A House for Mr. Biswas - V.S. Naipaul [211]
But the police were never called. For, quite suddenly, Govind ceased to be a problem.
An abrupt, stunning silence fell on the house one evening. The learners and readers stopped buzzing. W. C. Tuttle’s gramophone went dead. The Ramayana singing broke off in mid-couplet. And from Govind’s room came a series of grunts, thumps, cracks and crashes.
Anand came running on tiptoe into Mr Biswas’s room and whispered joyfully, ‘Daddy is beating Mummy.’
Mr Biswas sat up and listened. It sounded true. Vidiadhar’s Daddy was beating Vidiadhar’s Mummy.
The whole house listened. And when the noises from Govind’s room died down, and Govind resumed whining out the Ramayana, the buzzing downstairs built up again, a new, satisfied sound, and W. C. Tuttle’s gramophone played, music of celebration.
So it was whenever Chinta was beaten by Govind. Which was often. The readers and learners recovered from their terror, for having found this outlet, Govind sought no other. Her beatings gave Chinta a matriarchal dignity and, curiously, gained her a respect she had never had before. They had the subsidiary effects of quelling her children, killing her song, and rousing her to cultural rivalry.
Vidiadhar was also in the exhibition class. He was not in the star section, like Anand; but Chinta put this down only to bribery and corruption. And one afternoon, while Anand was sitting on the end stool at the bar in the Dairies, an Indian boy came in. It was Vidiadhar. Anand was surprised. Vidiadhar looked surprised as well. And in their surprise, neither boy spoke to the other. Vidiadhar walked past Anand to the stool at the other end of the bar and asked for a half-pint of milk. Anand was pleased to see him making this mistake: money was first paid at the desk, and the receipt presented to the barman. So Vidiadhar had to walk past the whole row of high stools again, get his receipt from the cashier, and walk past the stools once more to the end he had chosen. Without looking at one another, they drank their milk, slowly, each unwilling to be the first to leave. Neither had intended to cut the other; the cutting had simply happened. But each boy considered he had been cut; and never again, until they were men, did they speak. In the shifting, tangled, multifarious relationships in that crowded house, this silence remained constant. It became historic. Then Vidiadhar said that he had done the cutting that afternoon, and Anand said that he had done it. And every afternoon, at five minutes past three, the people in the Dairies saw two Indian boys sitting at opposite ends of the milk bar, drinking half-pints of milk through straws, not looking at one another, never speaking.

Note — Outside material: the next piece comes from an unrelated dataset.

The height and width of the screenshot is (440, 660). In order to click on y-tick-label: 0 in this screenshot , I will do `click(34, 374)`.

Myna and Kamla, resenting the challenge of Vidiadhar, who was now openly eating prunes, began to claim astounding scholastic achievements for Anand.

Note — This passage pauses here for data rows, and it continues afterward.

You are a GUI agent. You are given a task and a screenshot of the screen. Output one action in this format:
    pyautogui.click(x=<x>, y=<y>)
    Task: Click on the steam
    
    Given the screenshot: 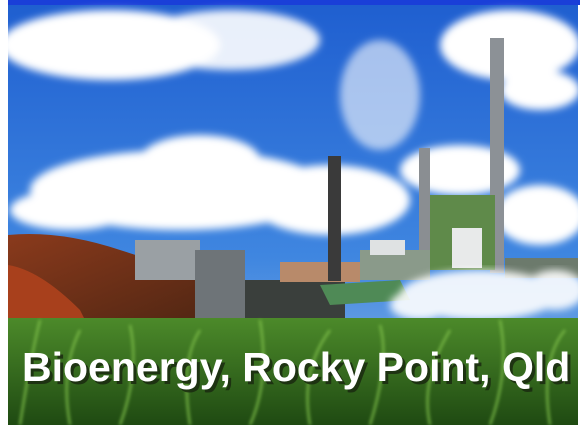 What is the action you would take?
    pyautogui.click(x=485, y=295)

‘My brother read more books than all of all-you put together.’
‘Hear you. But all right. If Anand read so much, let him tell me who is the author of Singing Guns.’ This from a young Tuttle.

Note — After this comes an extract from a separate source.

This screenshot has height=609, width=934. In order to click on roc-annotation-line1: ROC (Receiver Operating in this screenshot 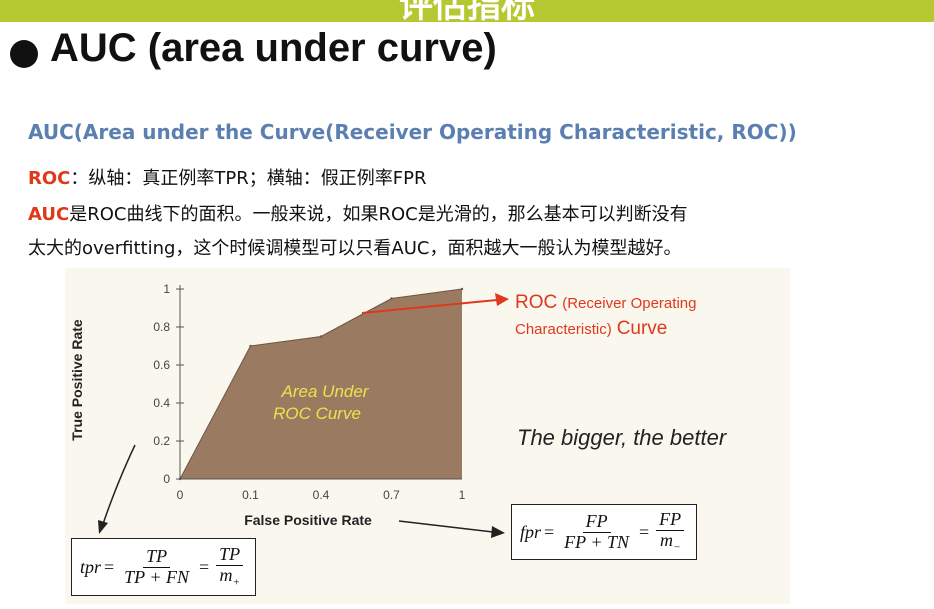, I will do `click(606, 302)`.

‘Tell him, Anand. Tell him who is the author of Singing Guns.’
‘I don’t know.’
‘Ah-ah-ah!’
‘But how you could expect him to know that?’ Myna said. ‘He does only read books of common sense.’
‘Okay. Anand does read a lot of books. But my brother write a book. A whole book. And he writing another right now.’
The writer had indeed done that. He was the eldest Tuttle boy. He had impressed his parents by a constant demand for exercise books and by a continuous show of writing. He said he was making notes. In fact, he had copied out every word of Nelson’s West Indian Geography, by Captain Cutteridge, Director of Education, author of Nelson’s West Indian Readers and Nelson’s West Indian Arithmetics. He had completed the Geography in more than a dozen exercise books, and was at the moment engaged on the first volume of Nelson’s West Indian History, by Captain Daniel, Assistant Director of Education.